Dataset entries:

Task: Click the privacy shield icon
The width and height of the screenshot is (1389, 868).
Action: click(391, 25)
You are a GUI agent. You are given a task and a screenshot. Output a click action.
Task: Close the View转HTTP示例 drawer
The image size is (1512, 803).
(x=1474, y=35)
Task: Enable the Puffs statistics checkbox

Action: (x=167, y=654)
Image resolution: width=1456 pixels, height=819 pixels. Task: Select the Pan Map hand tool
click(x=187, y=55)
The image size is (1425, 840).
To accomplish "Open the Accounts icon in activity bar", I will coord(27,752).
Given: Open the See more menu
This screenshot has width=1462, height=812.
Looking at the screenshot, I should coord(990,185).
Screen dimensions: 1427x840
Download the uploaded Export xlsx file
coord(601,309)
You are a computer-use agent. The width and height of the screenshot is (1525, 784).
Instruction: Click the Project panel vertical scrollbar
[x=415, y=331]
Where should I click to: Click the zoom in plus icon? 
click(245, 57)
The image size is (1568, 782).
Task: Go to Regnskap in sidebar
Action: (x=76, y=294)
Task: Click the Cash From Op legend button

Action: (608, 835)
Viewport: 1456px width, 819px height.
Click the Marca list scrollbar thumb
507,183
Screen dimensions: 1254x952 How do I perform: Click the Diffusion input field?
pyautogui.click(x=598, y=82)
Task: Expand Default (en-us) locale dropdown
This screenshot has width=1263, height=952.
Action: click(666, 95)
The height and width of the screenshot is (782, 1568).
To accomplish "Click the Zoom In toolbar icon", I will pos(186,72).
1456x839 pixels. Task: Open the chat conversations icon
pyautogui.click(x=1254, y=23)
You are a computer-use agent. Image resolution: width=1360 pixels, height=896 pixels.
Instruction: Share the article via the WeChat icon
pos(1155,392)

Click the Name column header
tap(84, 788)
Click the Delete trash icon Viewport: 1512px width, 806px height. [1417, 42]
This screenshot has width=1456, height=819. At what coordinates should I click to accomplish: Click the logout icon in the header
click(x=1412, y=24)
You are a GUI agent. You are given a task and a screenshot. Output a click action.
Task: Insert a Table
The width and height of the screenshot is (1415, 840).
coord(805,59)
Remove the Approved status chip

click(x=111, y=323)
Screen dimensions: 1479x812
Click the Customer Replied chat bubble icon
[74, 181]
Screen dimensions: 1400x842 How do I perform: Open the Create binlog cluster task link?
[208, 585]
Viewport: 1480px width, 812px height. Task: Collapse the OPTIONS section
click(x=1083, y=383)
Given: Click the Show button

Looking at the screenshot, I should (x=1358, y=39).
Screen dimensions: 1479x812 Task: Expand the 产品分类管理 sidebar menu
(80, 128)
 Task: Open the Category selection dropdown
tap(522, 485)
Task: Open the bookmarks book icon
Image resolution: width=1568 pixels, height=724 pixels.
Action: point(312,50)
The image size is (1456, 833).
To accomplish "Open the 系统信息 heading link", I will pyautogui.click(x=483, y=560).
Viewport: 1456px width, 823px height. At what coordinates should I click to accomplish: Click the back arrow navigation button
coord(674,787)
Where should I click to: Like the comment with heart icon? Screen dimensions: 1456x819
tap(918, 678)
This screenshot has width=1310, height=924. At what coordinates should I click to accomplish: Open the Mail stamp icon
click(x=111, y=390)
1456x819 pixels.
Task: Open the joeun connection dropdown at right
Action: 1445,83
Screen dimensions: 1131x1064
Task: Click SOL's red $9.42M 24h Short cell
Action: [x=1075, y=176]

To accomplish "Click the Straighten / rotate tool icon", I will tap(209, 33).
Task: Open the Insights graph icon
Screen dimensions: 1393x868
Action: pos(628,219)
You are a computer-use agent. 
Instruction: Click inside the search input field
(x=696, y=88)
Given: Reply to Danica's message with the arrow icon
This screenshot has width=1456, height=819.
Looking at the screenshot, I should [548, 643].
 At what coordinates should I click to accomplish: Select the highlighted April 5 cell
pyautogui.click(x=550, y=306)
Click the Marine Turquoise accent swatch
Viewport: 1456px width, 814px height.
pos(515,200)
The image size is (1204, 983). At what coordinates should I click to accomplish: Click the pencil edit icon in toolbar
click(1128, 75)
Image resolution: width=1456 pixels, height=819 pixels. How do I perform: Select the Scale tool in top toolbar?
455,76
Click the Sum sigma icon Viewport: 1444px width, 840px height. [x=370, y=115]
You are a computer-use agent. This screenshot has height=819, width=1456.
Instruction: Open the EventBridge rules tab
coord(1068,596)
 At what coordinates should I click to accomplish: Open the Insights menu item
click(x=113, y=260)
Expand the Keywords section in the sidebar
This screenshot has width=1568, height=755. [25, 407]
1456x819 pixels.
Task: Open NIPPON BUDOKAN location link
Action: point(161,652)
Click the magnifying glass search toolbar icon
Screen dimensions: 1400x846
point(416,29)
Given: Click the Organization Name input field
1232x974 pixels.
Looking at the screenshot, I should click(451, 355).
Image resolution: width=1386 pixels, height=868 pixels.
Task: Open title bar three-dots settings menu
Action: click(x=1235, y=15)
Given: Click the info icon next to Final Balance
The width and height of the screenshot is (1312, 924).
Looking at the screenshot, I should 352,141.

◆ About this task ◆
The full set of entries above should be given again exactly.

◆ Solution ◆
Task: Click the privacy shield icon
The width and height of the screenshot is (1389, 868).
Action: click(391, 25)
You are a GUI agent. You are given a task and a screenshot. Output a click action.
Task: Close the View转HTTP示例 drawer
The image size is (1512, 803).
(x=1474, y=35)
Task: Enable the Puffs statistics checkbox

Action: (x=167, y=654)
Image resolution: width=1456 pixels, height=819 pixels. Task: Select the Pan Map hand tool
click(x=187, y=55)
The image size is (1425, 840).
To accomplish "Open the Accounts icon in activity bar", I will coord(27,752).
Given: Open the See more menu
This screenshot has width=1462, height=812.
Looking at the screenshot, I should coord(990,185).
Screen dimensions: 1427x840
Download the uploaded Export xlsx file
coord(601,309)
You are a computer-use agent. The width and height of the screenshot is (1525, 784).
Instruction: Click the Project panel vertical scrollbar
[x=415, y=331]
Where should I click to: Click the zoom in plus icon? 
click(245, 57)
The image size is (1568, 782).
Task: Go to Regnskap in sidebar
Action: (x=76, y=294)
Task: Click the Cash From Op legend button

Action: (608, 835)
Viewport: 1456px width, 819px height.
Click the Marca list scrollbar thumb
507,183
Screen dimensions: 1254x952 How do I perform: Click the Diffusion input field?
pyautogui.click(x=598, y=82)
Task: Expand Default (en-us) locale dropdown
This screenshot has width=1263, height=952.
Action: click(666, 95)
The height and width of the screenshot is (782, 1568).
To accomplish "Click the Zoom In toolbar icon", I will pos(186,72).
1456x839 pixels. Task: Open the chat conversations icon
pyautogui.click(x=1254, y=23)
You are a computer-use agent. Image resolution: width=1360 pixels, height=896 pixels.
Instruction: Share the article via the WeChat icon
pos(1155,392)

Click the Name column header
tap(84, 788)
Click the Delete trash icon Viewport: 1512px width, 806px height. [1417, 42]
This screenshot has width=1456, height=819. At what coordinates should I click to accomplish: Click the logout icon in the header
click(x=1412, y=24)
You are a GUI agent. You are given a task and a screenshot. Output a click action.
Task: Insert a Table
The width and height of the screenshot is (1415, 840).
coord(805,59)
Remove the Approved status chip

click(x=111, y=323)
Screen dimensions: 1479x812
Click the Customer Replied chat bubble icon
[74, 181]
Screen dimensions: 1400x842 How do I perform: Open the Create binlog cluster task link?
[208, 585]
Viewport: 1480px width, 812px height. Task: Collapse the OPTIONS section
click(x=1083, y=383)
Given: Click the Show button

Looking at the screenshot, I should (x=1358, y=39).
Screen dimensions: 1479x812 Task: Expand the 产品分类管理 sidebar menu
(80, 128)
 Task: Open the Category selection dropdown
tap(522, 485)
Task: Open the bookmarks book icon
Image resolution: width=1568 pixels, height=724 pixels.
Action: point(312,50)
The image size is (1456, 833).
To accomplish "Open the 系统信息 heading link", I will pyautogui.click(x=483, y=560).
Viewport: 1456px width, 823px height. At what coordinates should I click to accomplish: Click the back arrow navigation button
coord(674,787)
Where should I click to: Like the comment with heart icon? Screen dimensions: 1456x819
tap(918, 678)
This screenshot has width=1310, height=924. At what coordinates should I click to accomplish: Open the Mail stamp icon
click(x=111, y=390)
1456x819 pixels.
Task: Open the joeun connection dropdown at right
Action: 1445,83
Screen dimensions: 1131x1064
Task: Click SOL's red $9.42M 24h Short cell
Action: [x=1075, y=176]

To accomplish "Click the Straighten / rotate tool icon", I will tap(209, 33).
Task: Open the Insights graph icon
Screen dimensions: 1393x868
Action: pos(628,219)
You are a computer-use agent. 
Instruction: Click inside the search input field
(x=696, y=88)
Given: Reply to Danica's message with the arrow icon
This screenshot has width=1456, height=819.
Looking at the screenshot, I should [548, 643].
 At what coordinates should I click to accomplish: Select the highlighted April 5 cell
pyautogui.click(x=550, y=306)
Click the Marine Turquoise accent swatch
Viewport: 1456px width, 814px height.
pos(515,200)
The image size is (1204, 983). At what coordinates should I click to accomplish: Click the pencil edit icon in toolbar
click(1128, 75)
Image resolution: width=1456 pixels, height=819 pixels. How do I perform: Select the Scale tool in top toolbar?
455,76
Click the Sum sigma icon Viewport: 1444px width, 840px height. [x=370, y=115]
You are a computer-use agent. This screenshot has height=819, width=1456.
Instruction: Open the EventBridge rules tab
coord(1068,596)
 At what coordinates should I click to accomplish: Open the Insights menu item
click(x=113, y=260)
Expand the Keywords section in the sidebar
This screenshot has width=1568, height=755. [25, 407]
1456x819 pixels.
Task: Open NIPPON BUDOKAN location link
Action: point(161,652)
Click the magnifying glass search toolbar icon
Screen dimensions: 1400x846
point(416,29)
Given: Click the Organization Name input field
1232x974 pixels.
Looking at the screenshot, I should click(451, 355).
Image resolution: width=1386 pixels, height=868 pixels.
Task: Open title bar three-dots settings menu
Action: click(x=1235, y=15)
Given: Click the info icon next to Final Balance
The width and height of the screenshot is (1312, 924).
Looking at the screenshot, I should 352,141.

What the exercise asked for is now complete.